But first, to back up for a moment: what was the relationship between Jews and nobles in those years between court Jews and "Jewish American Princesses"? Because it's really the bookends of this we're most familiar with - Jews serving as money-folk for royals, and young American Jewish women, of new-money backgrounds, being compared, not-so-reverently, with genuine royals. What came between these? Was there any relationship?
Oh yes! And this can be divided into two categories.
First, Jews-as-aristocrats:
-From 1789 on, "parasitic" heredity castes were considered by many to be the opposite of what the new French nation was all about. Check, check.
-Jews represented a new order, in which wealthy bourgeois were the elites. Yet aristocrats were still hanging around. They got to be elites all together. (Because the existence of poor or even just not-rich-or-influential Jews was easily forgotten.) See: Proust.
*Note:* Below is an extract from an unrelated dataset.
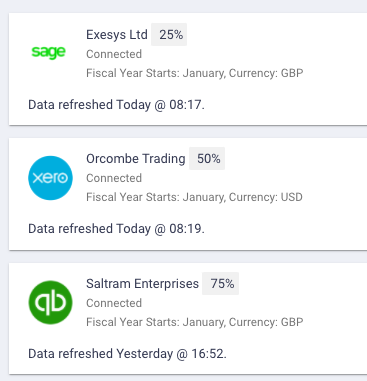
Task: Click the Sage logo icon
Action: [x=48, y=52]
-Romances between Jewish women and aristocratic men were huge - huge! - in literature. First as beautiful young girls having to choose between dashing suitors and the wishes of stubborn uncles. Then as rich but grotesque women of no particular age getting married off to penniless, decadent noblemen. (And I suspect that some combination of these tropes explains, along with the "Goldsmith" thing, why people were so intent on claiming, incorrectly, that KM is a Jew.)
Next, Jews-as-anti-aristocrats:
-Aristocrats alwaysalwaysalways owned land. Jews, not so much.
-Aristocrats, on account of keeping track of their bloodlines, had an especially firm claim on Frenchness. Jews, on account of having allegedly pure bloodlines, were assumed to have virtually no claims extending prior to the Revolution.
-Aristocrats represented the height of manners, social graces, proper French, etc. Jews, no.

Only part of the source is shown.